Project Complete 15 min read

Static Analysis: Detecting Branch Divergence in GPU Code

A simple if statement can halve GPU throughput, exploring how static dataflow analysis detects branch divergence by building a def-use chain over a SASS control flow graph.
Published
Static Analysis: Detecting Branch Divergence in GPU Code

Introduction: The Cost of an If Statement

Here’s a thought experiment. You write a GPU kernel that processes 100 million elements in parallel. Inside the kernel, there’s a single if (threadIdx.x % 2 == 0) branch. Half the threads take one path, half take the other.

On a CPU with branch prediction and out-of-order execution, this cost is often mitigated (not eliminated). On a GPU, it can cut your throughput roughly in half.

The reason is SIMT execution: threads in the same warp execute in lockstep, sharing a single program counter. When threads disagree about which branch to take, the warp must execute both paths sequentially, masking off the threads that don’t participate in each one. The arithmetic units that should be doing useful work are instead sitting idle behind a mask.

Project 5 of Georgia Tech’s CS 8803: GPU Hardware and Software asks a deceptively difficult question: can we detect which branches will cause this problem at compile time, before the program ever runs?

The answer is a classic piece of compiler theory applied to GPU assembly code: build a control flow graph over the program’s basic blocks, run a def-use dataflow analysis to track which values derive from thread IDs, and flag any branch whose condition is thread-ID-dependent.

Note

I keep this post focused on the core ideas behind Project 5. For the broader course overview, see: GPU Hardware and Software: A Retrospective.

Branch Divergence Explained

SIMT Execution and Active Masks

A GPU warp consists of 32 threads that execute in lockstep: every cycle, the warp fetches one instruction and all 32 threads execute it simultaneously on their own data. This is the Single Instruction Multiple Thread (SIMT) model.

When all threads in a warp follow the same control flow path, this works beautifully, with near-perfect utilization. The problem arises at branches.

Branch divergence in a warp
Figure 1: An if-else statement where the condition depends on threadIdx. Threads 0 and 1 take the 'then' path (BB2), and threads 2 and 3 take the 'else' path (BB3). The warp must serialize these two paths, so all threads wait while each sub-group runs its instructions behind a mask.

When threads in a warp take different branches, the hardware uses an active mask to track which threads should be executing at each instruction. The warp first executes one branch path with some threads masked off (inactive), then executes the other branch path with the opposite mask. The total work is the sum of both paths, so any throughput benefit of parallelism within a divergent branch is lost.

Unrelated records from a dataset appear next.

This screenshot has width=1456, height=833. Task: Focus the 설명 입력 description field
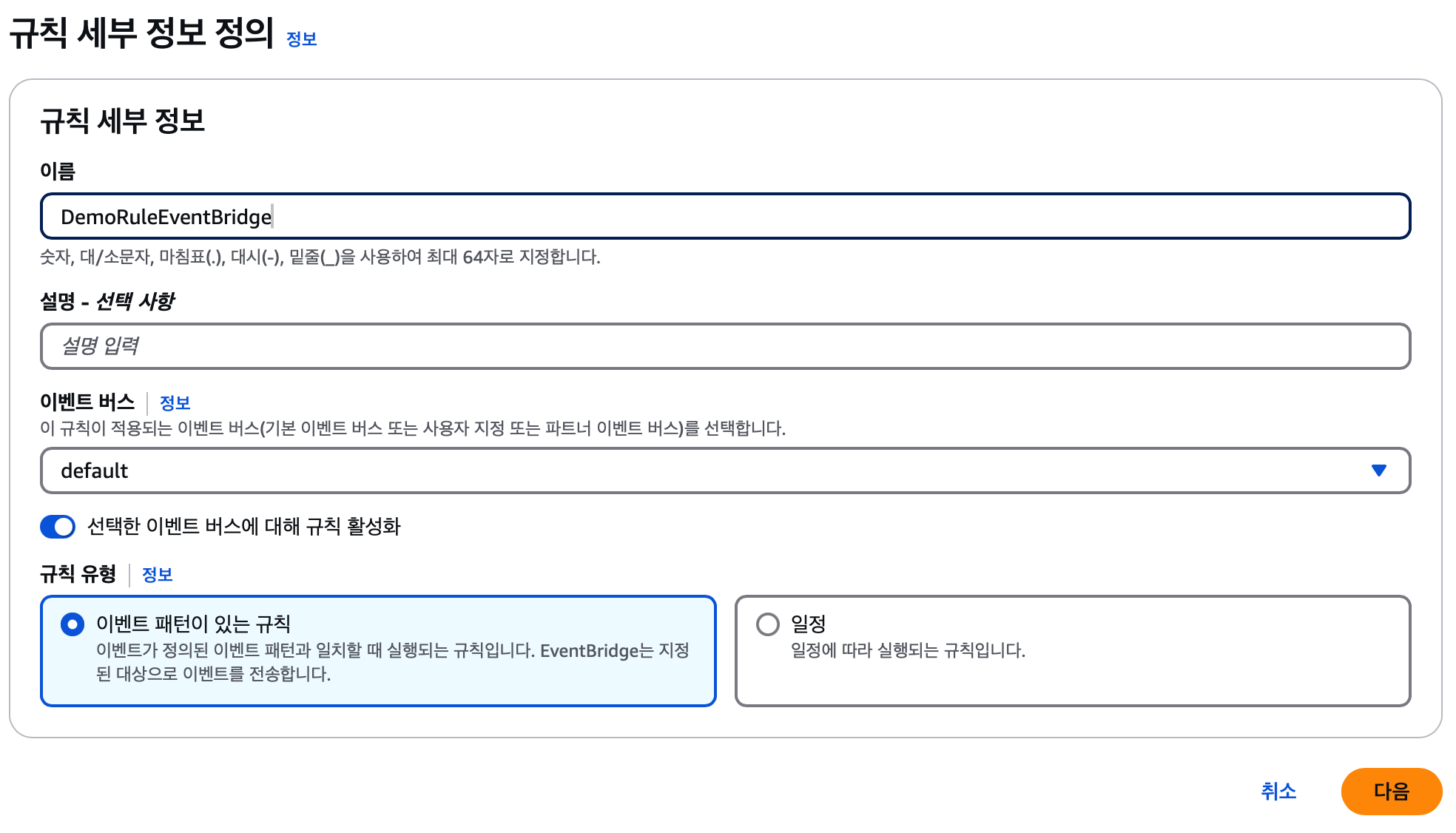725,345
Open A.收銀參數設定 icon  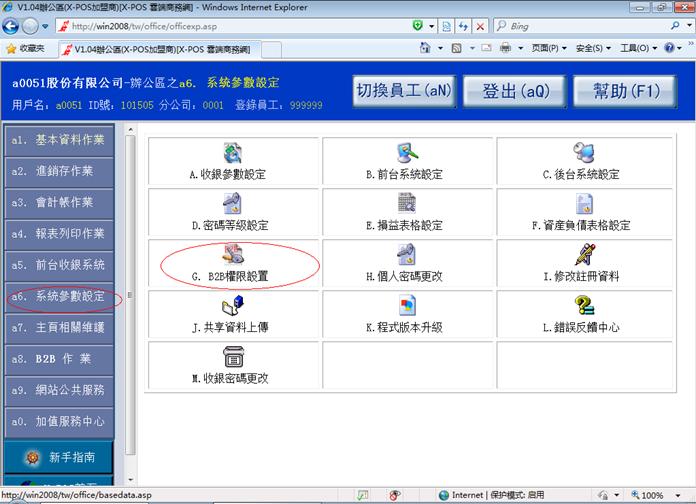pos(233,153)
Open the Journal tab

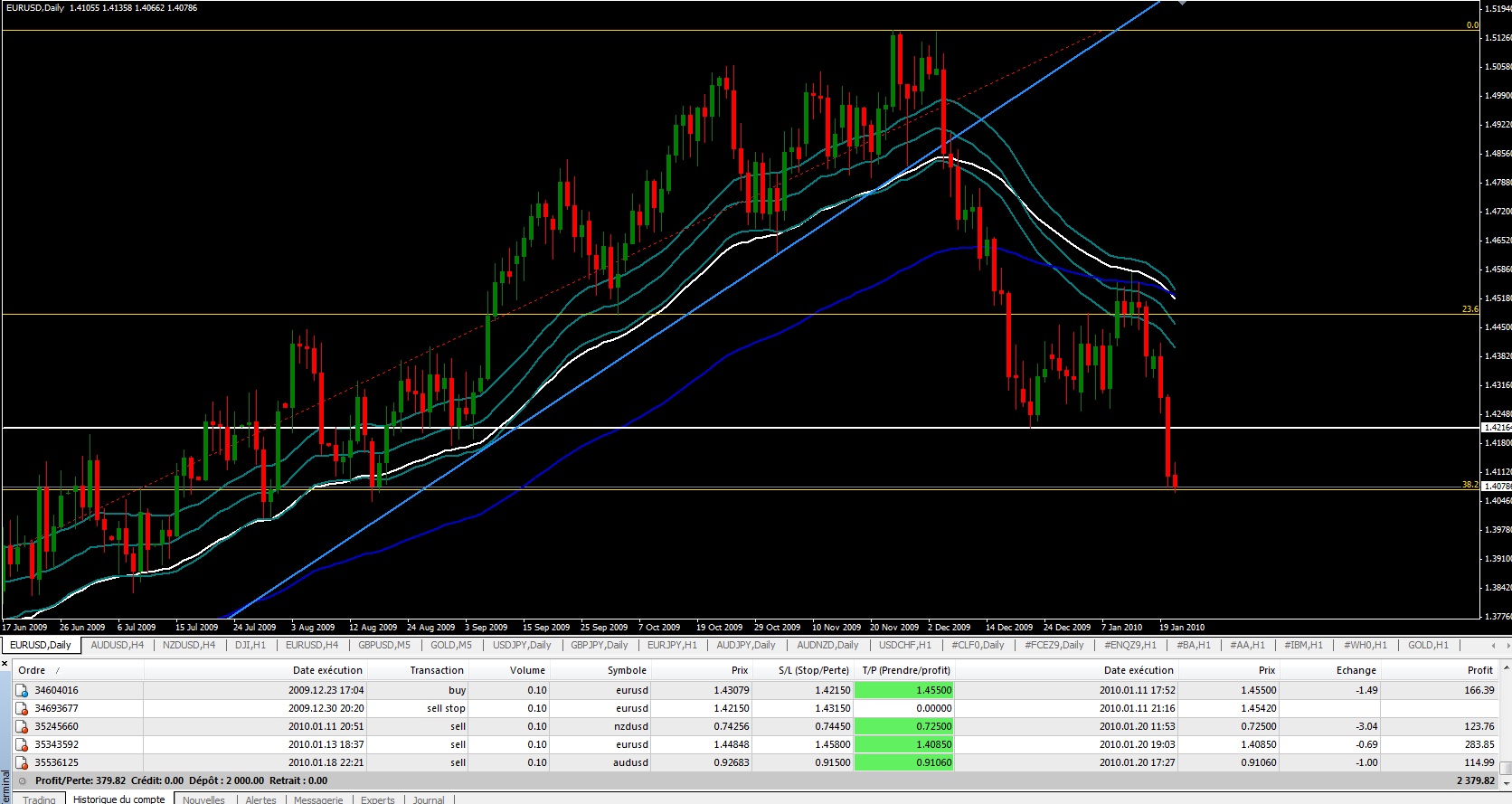(x=429, y=799)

GPU execution flow at a divergent branch
Figure 2: At a divergent branch, threads are split: one group's path executes first while the others are masked. Once that path reaches the reconvergence point, the second group's path executes. The reconvergence point is the immediate post-dominator of the branch in the control flow graph.

Predicated Execution: The Compiler’s First Response

For branches with very small bodies, compilers often eliminate the branch entirely using predication. Instead of branching, both sides of the if-else are converted to predicated instructions, i.e., instructions that execute conditionally based on a predicate register but are always fetched.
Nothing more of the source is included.